===== GIVEN DATA =====

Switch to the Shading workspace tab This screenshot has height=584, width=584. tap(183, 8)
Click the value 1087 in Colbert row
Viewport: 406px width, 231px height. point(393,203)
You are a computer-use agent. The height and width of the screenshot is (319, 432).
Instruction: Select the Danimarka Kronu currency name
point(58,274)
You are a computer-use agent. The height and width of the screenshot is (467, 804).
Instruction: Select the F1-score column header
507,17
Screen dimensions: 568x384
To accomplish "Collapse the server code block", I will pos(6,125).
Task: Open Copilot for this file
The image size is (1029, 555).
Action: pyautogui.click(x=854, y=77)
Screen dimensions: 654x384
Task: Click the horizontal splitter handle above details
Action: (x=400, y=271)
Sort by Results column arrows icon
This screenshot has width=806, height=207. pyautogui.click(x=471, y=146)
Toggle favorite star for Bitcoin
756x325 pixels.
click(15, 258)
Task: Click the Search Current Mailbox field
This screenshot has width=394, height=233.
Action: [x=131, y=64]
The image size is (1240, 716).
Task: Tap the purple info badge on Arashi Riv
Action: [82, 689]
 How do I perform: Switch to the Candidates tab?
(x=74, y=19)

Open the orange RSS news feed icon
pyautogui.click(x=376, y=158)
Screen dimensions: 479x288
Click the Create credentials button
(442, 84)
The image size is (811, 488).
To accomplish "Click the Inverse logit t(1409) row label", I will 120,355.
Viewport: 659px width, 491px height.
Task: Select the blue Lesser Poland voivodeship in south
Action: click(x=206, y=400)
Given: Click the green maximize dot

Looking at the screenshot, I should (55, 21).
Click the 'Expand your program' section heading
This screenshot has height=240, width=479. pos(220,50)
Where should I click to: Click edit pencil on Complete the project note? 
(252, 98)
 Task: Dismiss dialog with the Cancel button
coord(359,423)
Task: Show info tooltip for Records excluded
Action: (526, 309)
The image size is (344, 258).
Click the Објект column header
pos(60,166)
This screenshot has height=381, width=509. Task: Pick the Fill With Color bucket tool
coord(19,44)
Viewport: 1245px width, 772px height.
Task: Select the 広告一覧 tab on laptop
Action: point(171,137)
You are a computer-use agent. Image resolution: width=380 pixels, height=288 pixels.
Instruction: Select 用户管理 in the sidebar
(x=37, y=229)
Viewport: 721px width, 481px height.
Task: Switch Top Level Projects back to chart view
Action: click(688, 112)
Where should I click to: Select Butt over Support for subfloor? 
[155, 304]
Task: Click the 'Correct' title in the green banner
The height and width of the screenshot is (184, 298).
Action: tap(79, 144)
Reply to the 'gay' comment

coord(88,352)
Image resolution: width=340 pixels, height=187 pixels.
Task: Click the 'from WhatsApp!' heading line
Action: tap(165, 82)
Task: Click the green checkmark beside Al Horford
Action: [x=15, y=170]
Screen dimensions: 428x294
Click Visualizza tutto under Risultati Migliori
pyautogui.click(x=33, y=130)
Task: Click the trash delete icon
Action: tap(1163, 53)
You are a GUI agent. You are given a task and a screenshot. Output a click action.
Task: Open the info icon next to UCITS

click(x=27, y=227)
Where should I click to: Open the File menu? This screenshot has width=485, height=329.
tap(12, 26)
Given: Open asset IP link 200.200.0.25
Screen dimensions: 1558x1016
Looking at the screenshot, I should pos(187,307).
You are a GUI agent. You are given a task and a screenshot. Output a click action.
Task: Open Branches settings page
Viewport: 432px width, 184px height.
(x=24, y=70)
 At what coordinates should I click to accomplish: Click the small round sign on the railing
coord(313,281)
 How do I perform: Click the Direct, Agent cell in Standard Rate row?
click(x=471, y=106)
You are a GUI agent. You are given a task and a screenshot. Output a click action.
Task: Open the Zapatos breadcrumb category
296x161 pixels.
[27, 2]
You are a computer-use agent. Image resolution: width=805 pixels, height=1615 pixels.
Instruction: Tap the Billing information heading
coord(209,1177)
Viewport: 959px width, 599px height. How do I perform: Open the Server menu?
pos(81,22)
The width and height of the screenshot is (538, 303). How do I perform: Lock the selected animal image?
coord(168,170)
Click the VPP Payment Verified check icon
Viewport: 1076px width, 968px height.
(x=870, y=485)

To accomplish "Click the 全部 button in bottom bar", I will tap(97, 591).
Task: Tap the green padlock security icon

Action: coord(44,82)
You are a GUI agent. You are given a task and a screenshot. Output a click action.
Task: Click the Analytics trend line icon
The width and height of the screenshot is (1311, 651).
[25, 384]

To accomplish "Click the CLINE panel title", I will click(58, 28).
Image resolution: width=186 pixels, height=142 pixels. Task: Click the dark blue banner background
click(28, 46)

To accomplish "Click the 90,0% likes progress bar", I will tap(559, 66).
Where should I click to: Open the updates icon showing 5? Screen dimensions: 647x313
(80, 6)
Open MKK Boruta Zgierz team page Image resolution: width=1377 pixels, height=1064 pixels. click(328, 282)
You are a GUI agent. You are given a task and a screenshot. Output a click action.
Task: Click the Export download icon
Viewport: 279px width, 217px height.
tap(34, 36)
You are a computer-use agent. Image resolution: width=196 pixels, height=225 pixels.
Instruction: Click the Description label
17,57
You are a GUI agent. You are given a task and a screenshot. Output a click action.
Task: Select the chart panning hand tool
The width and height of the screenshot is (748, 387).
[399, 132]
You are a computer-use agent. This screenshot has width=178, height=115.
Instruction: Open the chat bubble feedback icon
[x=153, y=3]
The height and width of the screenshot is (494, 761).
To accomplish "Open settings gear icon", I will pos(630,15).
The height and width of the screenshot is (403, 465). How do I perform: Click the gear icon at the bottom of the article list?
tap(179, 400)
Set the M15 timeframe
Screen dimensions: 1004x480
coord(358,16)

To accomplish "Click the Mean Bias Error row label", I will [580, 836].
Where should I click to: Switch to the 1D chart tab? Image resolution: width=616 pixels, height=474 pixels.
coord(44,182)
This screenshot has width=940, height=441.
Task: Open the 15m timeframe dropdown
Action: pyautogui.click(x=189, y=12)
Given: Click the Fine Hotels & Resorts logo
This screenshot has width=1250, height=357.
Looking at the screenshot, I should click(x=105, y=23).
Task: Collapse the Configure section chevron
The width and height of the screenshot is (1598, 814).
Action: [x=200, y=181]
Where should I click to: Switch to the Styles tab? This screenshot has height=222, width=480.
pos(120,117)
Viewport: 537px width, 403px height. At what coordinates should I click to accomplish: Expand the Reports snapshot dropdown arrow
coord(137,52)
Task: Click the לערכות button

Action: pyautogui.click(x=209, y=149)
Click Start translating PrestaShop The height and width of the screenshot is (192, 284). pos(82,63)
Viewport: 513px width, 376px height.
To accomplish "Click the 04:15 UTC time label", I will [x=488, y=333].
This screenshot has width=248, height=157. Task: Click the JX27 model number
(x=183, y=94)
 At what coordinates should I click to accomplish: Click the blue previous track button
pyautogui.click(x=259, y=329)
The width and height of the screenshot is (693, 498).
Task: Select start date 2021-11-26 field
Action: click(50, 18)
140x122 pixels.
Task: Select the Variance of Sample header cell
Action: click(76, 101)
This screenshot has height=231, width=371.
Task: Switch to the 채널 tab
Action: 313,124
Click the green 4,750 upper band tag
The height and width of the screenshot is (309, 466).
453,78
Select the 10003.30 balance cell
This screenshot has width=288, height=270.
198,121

=====

Your answer must be the records above, repeated exactly.

SOLUTION TO THIS TASK:
Switch to the Shading workspace tab This screenshot has height=584, width=584. tap(183, 8)
Click the value 1087 in Colbert row
Viewport: 406px width, 231px height. point(393,203)
You are a computer-use agent. The height and width of the screenshot is (319, 432).
Instruction: Select the Danimarka Kronu currency name
point(58,274)
You are a computer-use agent. The height and width of the screenshot is (467, 804).
Instruction: Select the F1-score column header
507,17
Screen dimensions: 568x384
To accomplish "Collapse the server code block", I will pos(6,125).
Task: Open Copilot for this file
The image size is (1029, 555).
Action: pyautogui.click(x=854, y=77)
Screen dimensions: 654x384
Task: Click the horizontal splitter handle above details
Action: (x=400, y=271)
Sort by Results column arrows icon
This screenshot has width=806, height=207. pyautogui.click(x=471, y=146)
Toggle favorite star for Bitcoin
756x325 pixels.
click(15, 258)
Task: Click the Search Current Mailbox field
This screenshot has width=394, height=233.
Action: [x=131, y=64]
The image size is (1240, 716).
Task: Tap the purple info badge on Arashi Riv
Action: [82, 689]
 How do I perform: Switch to the Candidates tab?
(x=74, y=19)

Open the orange RSS news feed icon
pyautogui.click(x=376, y=158)
Screen dimensions: 479x288
Click the Create credentials button
(442, 84)
The image size is (811, 488).
To accomplish "Click the Inverse logit t(1409) row label", I will 120,355.
Viewport: 659px width, 491px height.
Task: Select the blue Lesser Poland voivodeship in south
Action: click(x=206, y=400)
Given: Click the green maximize dot

Looking at the screenshot, I should (55, 21).
Click the 'Expand your program' section heading
This screenshot has height=240, width=479. pos(220,50)
Where should I click to: Click edit pencil on Complete the project note? 
(252, 98)
 Task: Dismiss dialog with the Cancel button
coord(359,423)
Task: Show info tooltip for Records excluded
Action: (526, 309)
The image size is (344, 258).
Click the Објект column header
pos(60,166)
This screenshot has height=381, width=509. Task: Pick the Fill With Color bucket tool
coord(19,44)
Viewport: 1245px width, 772px height.
Task: Select the 広告一覧 tab on laptop
Action: point(171,137)
You are a computer-use agent. Image resolution: width=380 pixels, height=288 pixels.
Instruction: Select 用户管理 in the sidebar
(x=37, y=229)
Viewport: 721px width, 481px height.
Task: Switch Top Level Projects back to chart view
Action: click(688, 112)
Where should I click to: Select Butt over Support for subfloor? 
[155, 304]
Task: Click the 'Correct' title in the green banner
The height and width of the screenshot is (184, 298).
Action: tap(79, 144)
Reply to the 'gay' comment

coord(88,352)
Image resolution: width=340 pixels, height=187 pixels.
Task: Click the 'from WhatsApp!' heading line
Action: tap(165, 82)
Task: Click the green checkmark beside Al Horford
Action: [x=15, y=170]
Screen dimensions: 428x294
Click Visualizza tutto under Risultati Migliori
pyautogui.click(x=33, y=130)
Task: Click the trash delete icon
Action: tap(1163, 53)
You are a GUI agent. You are given a task and a screenshot. Output a click action.
Task: Open the info icon next to UCITS

click(x=27, y=227)
Where should I click to: Open the File menu? This screenshot has width=485, height=329.
tap(12, 26)
Given: Open asset IP link 200.200.0.25
Screen dimensions: 1558x1016
Looking at the screenshot, I should pos(187,307).
You are a GUI agent. You are given a task and a screenshot. Output a click action.
Task: Open Branches settings page
Viewport: 432px width, 184px height.
(x=24, y=70)
 At what coordinates should I click to accomplish: Click the small round sign on the railing
coord(313,281)
 How do I perform: Click the Direct, Agent cell in Standard Rate row?
click(x=471, y=106)
You are a GUI agent. You are given a task and a screenshot. Output a click action.
Task: Open the Zapatos breadcrumb category
296x161 pixels.
[27, 2]
You are a computer-use agent. Image resolution: width=805 pixels, height=1615 pixels.
Instruction: Tap the Billing information heading
coord(209,1177)
Viewport: 959px width, 599px height. How do I perform: Open the Server menu?
pos(81,22)
The width and height of the screenshot is (538, 303). How do I perform: Lock the selected animal image?
coord(168,170)
Click the VPP Payment Verified check icon
Viewport: 1076px width, 968px height.
(x=870, y=485)

To accomplish "Click the 全部 button in bottom bar", I will tap(97, 591).
Task: Tap the green padlock security icon

Action: coord(44,82)
You are a GUI agent. You are given a task and a screenshot. Output a click action.
Task: Click the Analytics trend line icon
The width and height of the screenshot is (1311, 651).
[25, 384]

To accomplish "Click the CLINE panel title", I will click(58, 28).
Image resolution: width=186 pixels, height=142 pixels. Task: Click the dark blue banner background
click(28, 46)

To accomplish "Click the 90,0% likes progress bar", I will tap(559, 66).
Where should I click to: Open the updates icon showing 5? Screen dimensions: 647x313
(80, 6)
Open MKK Boruta Zgierz team page Image resolution: width=1377 pixels, height=1064 pixels. click(328, 282)
You are a GUI agent. You are given a task and a screenshot. Output a click action.
Task: Click the Export download icon
Viewport: 279px width, 217px height.
tap(34, 36)
You are a computer-use agent. Image resolution: width=196 pixels, height=225 pixels.
Instruction: Click the Description label
17,57
You are a GUI agent. You are given a task and a screenshot. Output a click action.
Task: Select the chart panning hand tool
The width and height of the screenshot is (748, 387).
[399, 132]
You are a computer-use agent. This screenshot has width=178, height=115.
Instruction: Open the chat bubble feedback icon
[x=153, y=3]
The height and width of the screenshot is (494, 761).
To accomplish "Open settings gear icon", I will pos(630,15).
The height and width of the screenshot is (403, 465). How do I perform: Click the gear icon at the bottom of the article list?
tap(179, 400)
Set the M15 timeframe
Screen dimensions: 1004x480
coord(358,16)

To accomplish "Click the Mean Bias Error row label", I will [580, 836].
Where should I click to: Switch to the 1D chart tab? Image resolution: width=616 pixels, height=474 pixels.
coord(44,182)
This screenshot has width=940, height=441.
Task: Open the 15m timeframe dropdown
Action: pyautogui.click(x=189, y=12)
Given: Click the Fine Hotels & Resorts logo
This screenshot has width=1250, height=357.
Looking at the screenshot, I should click(x=105, y=23).
Task: Collapse the Configure section chevron
The width and height of the screenshot is (1598, 814).
Action: [x=200, y=181]
Where should I click to: Switch to the Styles tab? This screenshot has height=222, width=480.
pos(120,117)
Viewport: 537px width, 403px height. At what coordinates should I click to accomplish: Expand the Reports snapshot dropdown arrow
coord(137,52)
Task: Click the לערכות button

Action: pyautogui.click(x=209, y=149)
Click Start translating PrestaShop The height and width of the screenshot is (192, 284). pos(82,63)
Viewport: 513px width, 376px height.
To accomplish "Click the 04:15 UTC time label", I will [x=488, y=333].
This screenshot has width=248, height=157. Task: Click the JX27 model number
(x=183, y=94)
 At what coordinates should I click to accomplish: Click the blue previous track button
pyautogui.click(x=259, y=329)
The width and height of the screenshot is (693, 498).
Task: Select start date 2021-11-26 field
Action: click(50, 18)
140x122 pixels.
Task: Select the Variance of Sample header cell
Action: click(76, 101)
This screenshot has height=231, width=371.
Task: Switch to the 채널 tab
Action: 313,124
Click the green 4,750 upper band tag
The height and width of the screenshot is (309, 466).
453,78
Select the 10003.30 balance cell
This screenshot has width=288, height=270.
198,121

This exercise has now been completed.